▸ **Exercise description**
Copy the listing line for line, beginning with its first line and stopping after the line that contains "Action: (x=874, y=278)".

▸ **Data extract**
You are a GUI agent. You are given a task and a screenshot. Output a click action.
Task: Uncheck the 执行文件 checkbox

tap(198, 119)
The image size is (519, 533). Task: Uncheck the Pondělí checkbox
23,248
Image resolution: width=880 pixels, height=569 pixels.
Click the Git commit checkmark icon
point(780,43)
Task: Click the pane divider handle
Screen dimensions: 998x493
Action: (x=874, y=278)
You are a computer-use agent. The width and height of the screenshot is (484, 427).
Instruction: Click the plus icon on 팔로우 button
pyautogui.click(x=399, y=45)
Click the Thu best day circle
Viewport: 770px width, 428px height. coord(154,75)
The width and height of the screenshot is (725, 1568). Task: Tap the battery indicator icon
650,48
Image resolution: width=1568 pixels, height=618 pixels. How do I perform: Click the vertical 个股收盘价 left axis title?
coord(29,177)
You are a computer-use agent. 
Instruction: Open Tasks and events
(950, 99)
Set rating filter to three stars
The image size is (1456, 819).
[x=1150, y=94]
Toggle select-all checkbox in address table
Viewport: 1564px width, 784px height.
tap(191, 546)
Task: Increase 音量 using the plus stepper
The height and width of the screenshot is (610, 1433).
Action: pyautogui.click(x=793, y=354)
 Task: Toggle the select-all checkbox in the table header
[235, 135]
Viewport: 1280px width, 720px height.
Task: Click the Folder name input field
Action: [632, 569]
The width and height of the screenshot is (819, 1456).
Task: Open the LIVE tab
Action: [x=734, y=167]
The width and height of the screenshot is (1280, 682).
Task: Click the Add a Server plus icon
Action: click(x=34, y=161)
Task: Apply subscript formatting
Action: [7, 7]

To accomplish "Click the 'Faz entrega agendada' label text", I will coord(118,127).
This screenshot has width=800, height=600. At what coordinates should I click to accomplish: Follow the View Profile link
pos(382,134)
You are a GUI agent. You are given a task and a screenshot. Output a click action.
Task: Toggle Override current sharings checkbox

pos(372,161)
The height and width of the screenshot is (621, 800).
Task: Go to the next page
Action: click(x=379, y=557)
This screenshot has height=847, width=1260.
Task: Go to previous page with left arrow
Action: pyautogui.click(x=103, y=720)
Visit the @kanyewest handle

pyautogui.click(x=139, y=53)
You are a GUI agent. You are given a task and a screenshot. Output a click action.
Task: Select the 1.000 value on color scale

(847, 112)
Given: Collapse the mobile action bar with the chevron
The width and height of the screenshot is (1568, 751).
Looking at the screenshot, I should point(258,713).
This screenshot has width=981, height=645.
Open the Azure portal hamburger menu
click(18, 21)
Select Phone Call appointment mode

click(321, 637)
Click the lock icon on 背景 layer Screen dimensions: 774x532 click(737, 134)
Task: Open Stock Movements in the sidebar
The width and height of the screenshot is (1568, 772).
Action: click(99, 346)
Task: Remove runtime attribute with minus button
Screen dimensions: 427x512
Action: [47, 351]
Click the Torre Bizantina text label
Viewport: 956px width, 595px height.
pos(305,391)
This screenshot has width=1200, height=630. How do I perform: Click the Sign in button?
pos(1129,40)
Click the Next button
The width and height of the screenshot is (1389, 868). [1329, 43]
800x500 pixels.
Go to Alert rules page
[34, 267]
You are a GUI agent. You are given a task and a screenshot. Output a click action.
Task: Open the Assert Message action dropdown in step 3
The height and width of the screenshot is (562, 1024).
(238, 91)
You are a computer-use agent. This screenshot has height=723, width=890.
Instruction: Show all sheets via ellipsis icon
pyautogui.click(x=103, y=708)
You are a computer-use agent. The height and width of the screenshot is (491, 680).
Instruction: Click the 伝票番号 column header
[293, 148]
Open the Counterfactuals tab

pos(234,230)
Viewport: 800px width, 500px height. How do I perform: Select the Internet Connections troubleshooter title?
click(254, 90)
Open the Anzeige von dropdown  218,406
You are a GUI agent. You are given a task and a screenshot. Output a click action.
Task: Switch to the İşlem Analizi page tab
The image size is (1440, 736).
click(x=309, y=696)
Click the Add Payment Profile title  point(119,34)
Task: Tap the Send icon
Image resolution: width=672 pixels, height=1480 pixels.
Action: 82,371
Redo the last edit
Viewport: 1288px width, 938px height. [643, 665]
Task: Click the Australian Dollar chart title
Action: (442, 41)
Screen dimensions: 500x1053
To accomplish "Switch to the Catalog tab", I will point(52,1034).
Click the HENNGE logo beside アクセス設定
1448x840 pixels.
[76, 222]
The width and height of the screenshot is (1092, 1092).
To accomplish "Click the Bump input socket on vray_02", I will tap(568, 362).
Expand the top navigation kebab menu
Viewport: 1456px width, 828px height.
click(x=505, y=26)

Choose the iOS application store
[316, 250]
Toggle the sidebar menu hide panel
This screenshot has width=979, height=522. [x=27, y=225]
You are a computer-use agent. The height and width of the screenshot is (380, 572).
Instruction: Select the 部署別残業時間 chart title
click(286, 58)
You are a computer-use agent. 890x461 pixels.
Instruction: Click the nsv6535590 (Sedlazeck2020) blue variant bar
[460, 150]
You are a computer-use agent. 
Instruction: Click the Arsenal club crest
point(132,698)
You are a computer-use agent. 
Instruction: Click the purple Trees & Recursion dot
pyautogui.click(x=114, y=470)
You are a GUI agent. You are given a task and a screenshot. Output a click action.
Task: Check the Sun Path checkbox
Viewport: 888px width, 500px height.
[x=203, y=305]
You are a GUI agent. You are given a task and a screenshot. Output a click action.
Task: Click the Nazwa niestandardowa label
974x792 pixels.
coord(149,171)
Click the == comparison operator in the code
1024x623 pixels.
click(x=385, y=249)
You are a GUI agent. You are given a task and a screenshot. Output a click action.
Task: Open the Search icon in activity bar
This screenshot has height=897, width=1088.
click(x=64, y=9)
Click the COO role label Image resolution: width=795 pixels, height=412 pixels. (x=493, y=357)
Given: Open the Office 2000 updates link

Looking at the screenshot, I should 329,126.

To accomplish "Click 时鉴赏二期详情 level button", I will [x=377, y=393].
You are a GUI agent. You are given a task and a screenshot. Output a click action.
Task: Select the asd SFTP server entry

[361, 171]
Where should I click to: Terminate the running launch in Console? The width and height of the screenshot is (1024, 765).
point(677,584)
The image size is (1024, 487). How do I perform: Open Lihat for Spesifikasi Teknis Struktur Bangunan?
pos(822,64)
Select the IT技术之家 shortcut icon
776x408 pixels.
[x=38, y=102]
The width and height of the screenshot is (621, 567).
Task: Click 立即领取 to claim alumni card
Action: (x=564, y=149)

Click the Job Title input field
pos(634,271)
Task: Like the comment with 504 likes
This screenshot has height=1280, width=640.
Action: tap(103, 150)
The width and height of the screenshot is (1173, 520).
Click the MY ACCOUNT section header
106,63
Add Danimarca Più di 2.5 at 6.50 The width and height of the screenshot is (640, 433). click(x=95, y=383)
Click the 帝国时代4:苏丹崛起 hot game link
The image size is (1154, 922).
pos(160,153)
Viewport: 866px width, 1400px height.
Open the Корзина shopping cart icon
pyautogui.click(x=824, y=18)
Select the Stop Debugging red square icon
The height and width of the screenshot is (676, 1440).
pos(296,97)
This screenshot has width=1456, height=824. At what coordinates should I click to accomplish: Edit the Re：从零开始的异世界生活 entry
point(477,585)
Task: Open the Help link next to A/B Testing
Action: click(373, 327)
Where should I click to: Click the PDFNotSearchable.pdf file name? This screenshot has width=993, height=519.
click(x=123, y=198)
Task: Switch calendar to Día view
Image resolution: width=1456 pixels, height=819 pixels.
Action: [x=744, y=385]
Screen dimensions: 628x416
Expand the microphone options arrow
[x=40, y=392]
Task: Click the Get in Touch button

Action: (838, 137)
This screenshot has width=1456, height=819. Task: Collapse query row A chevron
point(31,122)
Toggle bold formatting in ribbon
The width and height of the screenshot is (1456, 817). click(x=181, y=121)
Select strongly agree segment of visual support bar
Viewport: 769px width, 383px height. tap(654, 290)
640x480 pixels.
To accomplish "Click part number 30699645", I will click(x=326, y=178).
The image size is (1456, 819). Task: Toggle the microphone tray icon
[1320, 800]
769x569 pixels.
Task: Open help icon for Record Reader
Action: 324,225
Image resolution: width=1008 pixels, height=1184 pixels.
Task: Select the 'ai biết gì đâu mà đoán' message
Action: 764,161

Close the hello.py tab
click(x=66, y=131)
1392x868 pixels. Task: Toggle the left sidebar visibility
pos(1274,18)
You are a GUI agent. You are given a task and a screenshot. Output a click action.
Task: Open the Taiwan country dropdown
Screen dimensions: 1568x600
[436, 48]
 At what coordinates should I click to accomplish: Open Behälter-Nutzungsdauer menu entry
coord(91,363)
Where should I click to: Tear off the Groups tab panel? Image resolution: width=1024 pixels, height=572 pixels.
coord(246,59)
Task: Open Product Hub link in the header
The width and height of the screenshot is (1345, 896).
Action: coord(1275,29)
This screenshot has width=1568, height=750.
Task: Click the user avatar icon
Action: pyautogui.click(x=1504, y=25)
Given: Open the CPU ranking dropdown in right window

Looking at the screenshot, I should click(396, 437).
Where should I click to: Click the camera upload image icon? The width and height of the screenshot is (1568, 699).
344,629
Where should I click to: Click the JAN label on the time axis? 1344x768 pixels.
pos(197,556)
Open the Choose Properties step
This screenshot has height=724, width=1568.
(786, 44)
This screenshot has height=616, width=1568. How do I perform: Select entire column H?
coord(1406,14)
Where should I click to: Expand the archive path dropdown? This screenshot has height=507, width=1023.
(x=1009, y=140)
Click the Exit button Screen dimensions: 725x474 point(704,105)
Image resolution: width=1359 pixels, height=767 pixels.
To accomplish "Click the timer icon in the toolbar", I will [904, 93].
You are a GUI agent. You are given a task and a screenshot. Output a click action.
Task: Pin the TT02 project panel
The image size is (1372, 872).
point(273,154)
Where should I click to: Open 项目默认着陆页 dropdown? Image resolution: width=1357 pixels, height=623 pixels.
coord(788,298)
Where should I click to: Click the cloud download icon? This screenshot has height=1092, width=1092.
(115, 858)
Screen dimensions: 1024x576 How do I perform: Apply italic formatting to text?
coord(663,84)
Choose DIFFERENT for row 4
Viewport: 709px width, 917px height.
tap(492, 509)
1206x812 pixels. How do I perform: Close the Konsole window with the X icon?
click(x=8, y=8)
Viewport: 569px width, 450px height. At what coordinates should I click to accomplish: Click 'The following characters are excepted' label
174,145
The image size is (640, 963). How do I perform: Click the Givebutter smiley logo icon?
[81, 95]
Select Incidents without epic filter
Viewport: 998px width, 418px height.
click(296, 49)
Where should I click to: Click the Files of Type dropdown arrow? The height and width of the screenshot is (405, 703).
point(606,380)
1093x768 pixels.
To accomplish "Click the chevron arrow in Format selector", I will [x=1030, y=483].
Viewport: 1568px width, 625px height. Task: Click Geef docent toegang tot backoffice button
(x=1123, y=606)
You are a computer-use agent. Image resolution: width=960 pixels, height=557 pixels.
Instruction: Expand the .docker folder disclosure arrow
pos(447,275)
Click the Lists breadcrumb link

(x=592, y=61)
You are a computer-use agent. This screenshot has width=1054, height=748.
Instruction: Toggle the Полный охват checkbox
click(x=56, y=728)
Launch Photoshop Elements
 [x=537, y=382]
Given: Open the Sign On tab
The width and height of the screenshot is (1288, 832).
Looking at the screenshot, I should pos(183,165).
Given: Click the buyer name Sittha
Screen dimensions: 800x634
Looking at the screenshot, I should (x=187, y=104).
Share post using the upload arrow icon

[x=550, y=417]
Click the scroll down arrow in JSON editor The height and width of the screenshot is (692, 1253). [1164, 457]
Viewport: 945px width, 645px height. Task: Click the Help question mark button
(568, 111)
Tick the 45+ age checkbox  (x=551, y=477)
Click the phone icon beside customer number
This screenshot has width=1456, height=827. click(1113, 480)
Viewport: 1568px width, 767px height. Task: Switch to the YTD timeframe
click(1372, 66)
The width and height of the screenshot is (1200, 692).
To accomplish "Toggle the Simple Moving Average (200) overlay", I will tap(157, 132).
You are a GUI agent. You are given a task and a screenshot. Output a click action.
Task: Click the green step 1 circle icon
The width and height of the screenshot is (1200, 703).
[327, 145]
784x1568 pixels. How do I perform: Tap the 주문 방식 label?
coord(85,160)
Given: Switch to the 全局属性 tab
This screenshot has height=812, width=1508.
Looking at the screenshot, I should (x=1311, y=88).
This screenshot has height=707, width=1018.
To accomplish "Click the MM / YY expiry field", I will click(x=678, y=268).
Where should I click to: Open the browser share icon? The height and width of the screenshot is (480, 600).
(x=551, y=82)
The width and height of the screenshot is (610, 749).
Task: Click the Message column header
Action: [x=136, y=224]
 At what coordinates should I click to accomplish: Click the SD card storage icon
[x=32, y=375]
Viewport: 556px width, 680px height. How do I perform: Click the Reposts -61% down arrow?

▸ **Result for this exercise**
You are a GUI agent. You are given a task and a screenshot. Output a click action.
Task: Uncheck the 执行文件 checkbox

tap(198, 119)
The image size is (519, 533). Task: Uncheck the Pondělí checkbox
23,248
Image resolution: width=880 pixels, height=569 pixels.
Click the Git commit checkmark icon
point(780,43)
Task: Click the pane divider handle
Screen dimensions: 998x493
Action: (x=874, y=278)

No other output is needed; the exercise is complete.